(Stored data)
....

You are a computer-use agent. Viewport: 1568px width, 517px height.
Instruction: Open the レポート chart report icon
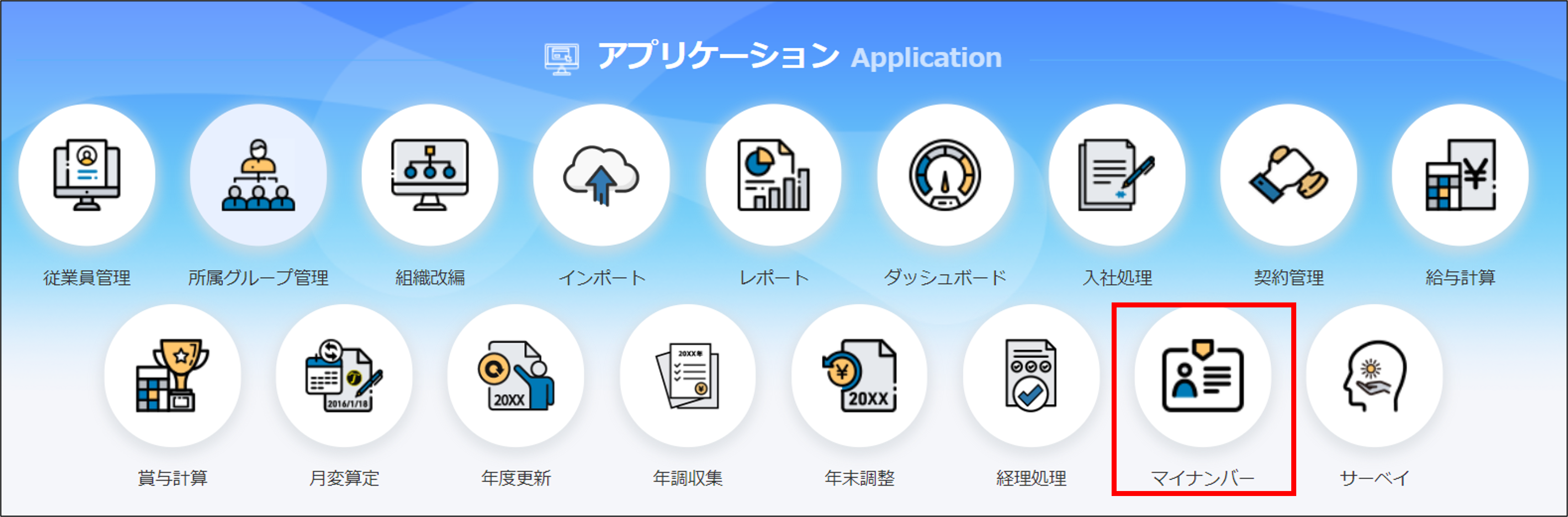click(x=774, y=175)

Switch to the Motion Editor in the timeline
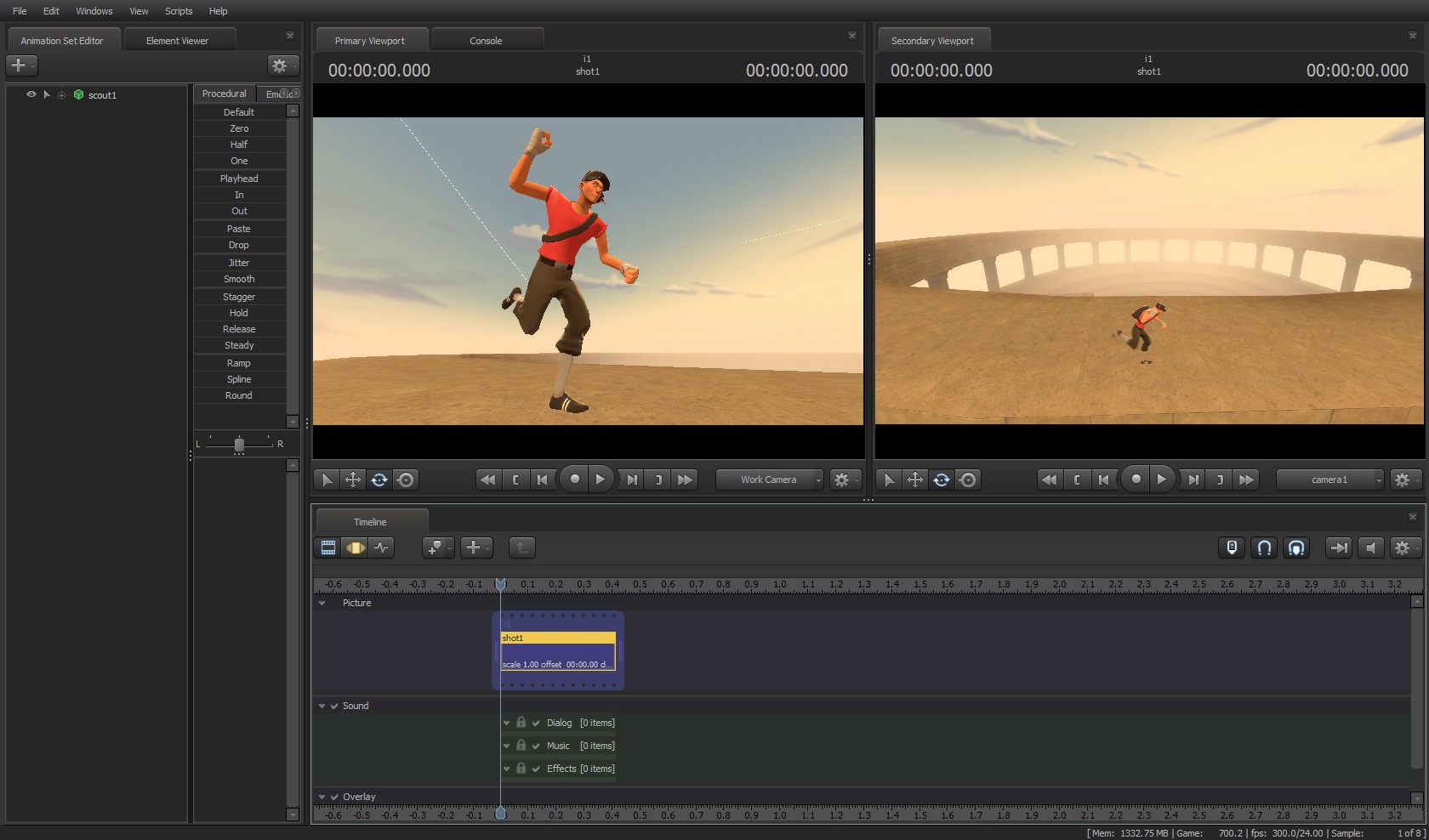tap(356, 548)
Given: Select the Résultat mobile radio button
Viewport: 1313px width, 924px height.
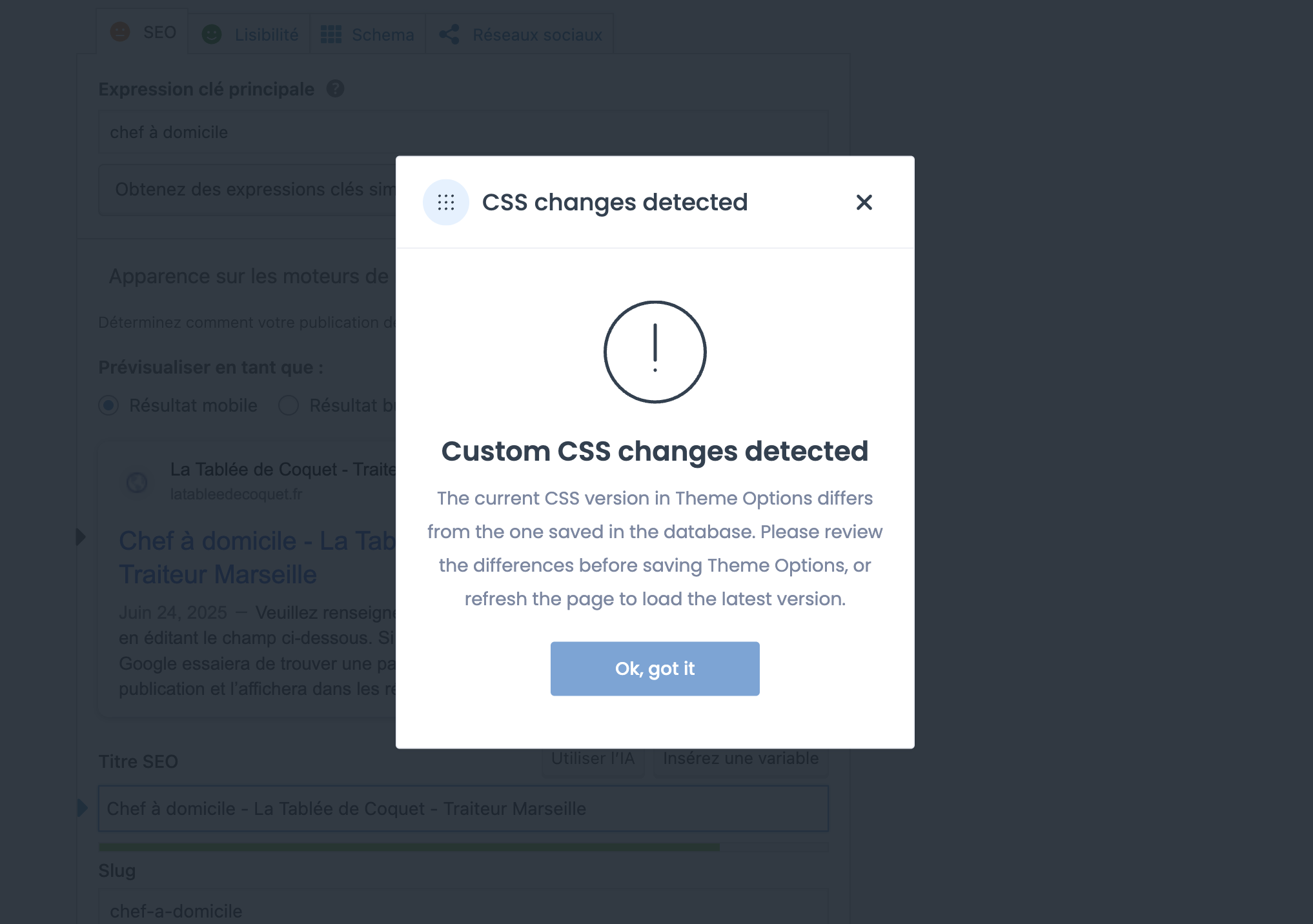Looking at the screenshot, I should coord(108,405).
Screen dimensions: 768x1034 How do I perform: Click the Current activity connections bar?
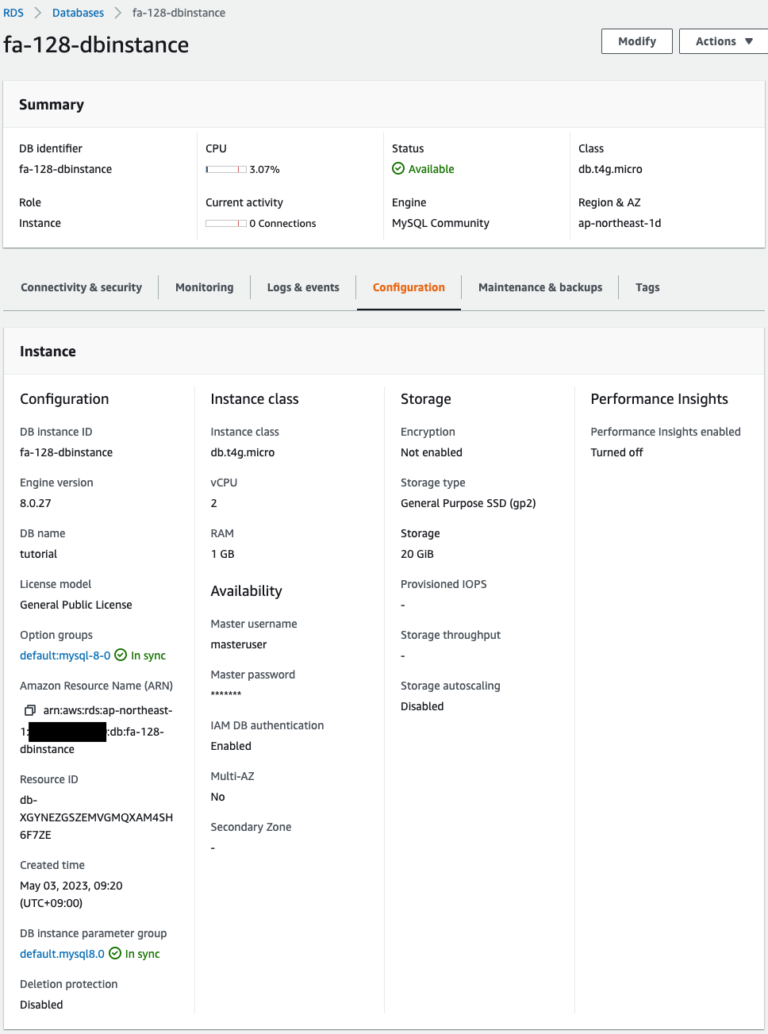224,223
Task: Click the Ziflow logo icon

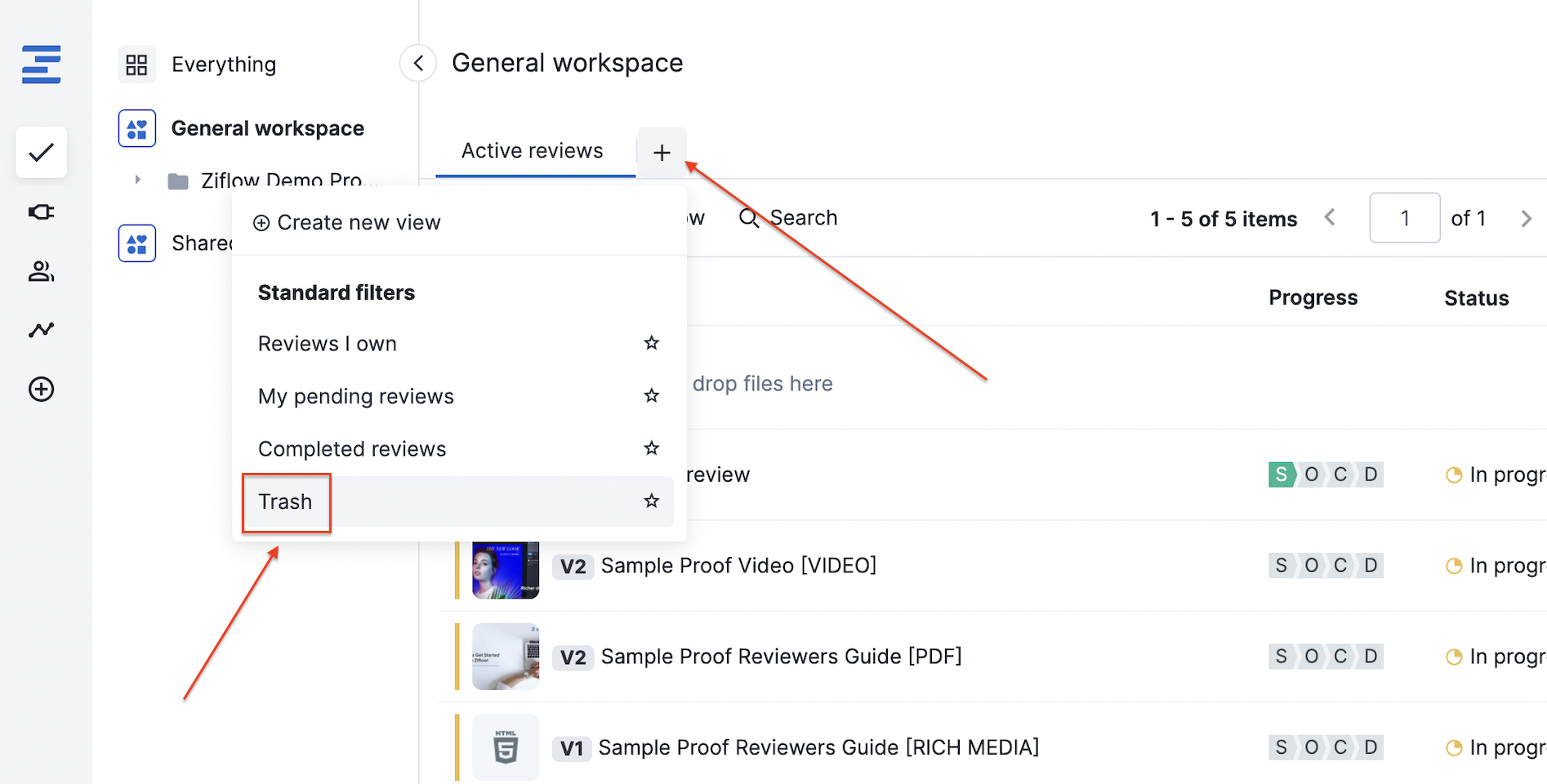Action: [42, 65]
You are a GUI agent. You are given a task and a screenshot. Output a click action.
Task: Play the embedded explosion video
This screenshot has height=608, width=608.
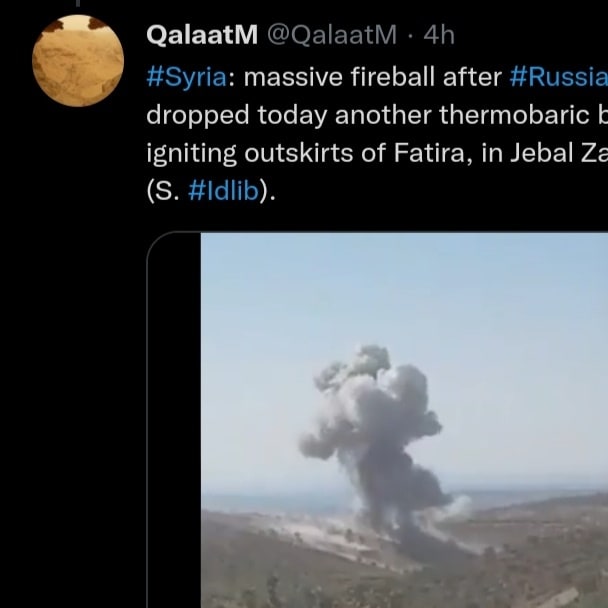pos(404,420)
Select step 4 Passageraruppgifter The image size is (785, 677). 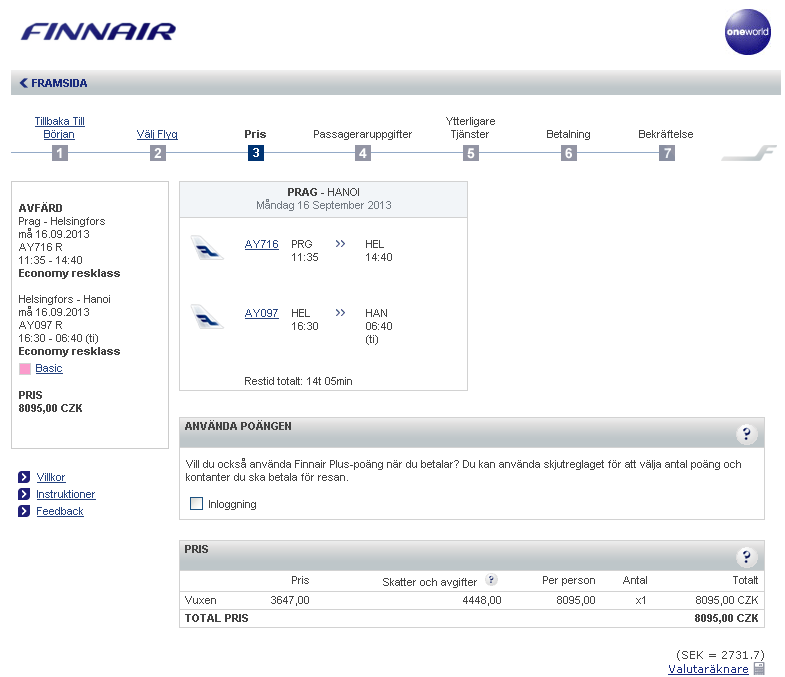(x=362, y=153)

....

Every line above with the string "agent" in it should be copied into the answer.

You are a computer-use agent. Viewport: 1568px width, 517px height.
You are a GUI agent. You are given a task and a screenshot. Output a click action.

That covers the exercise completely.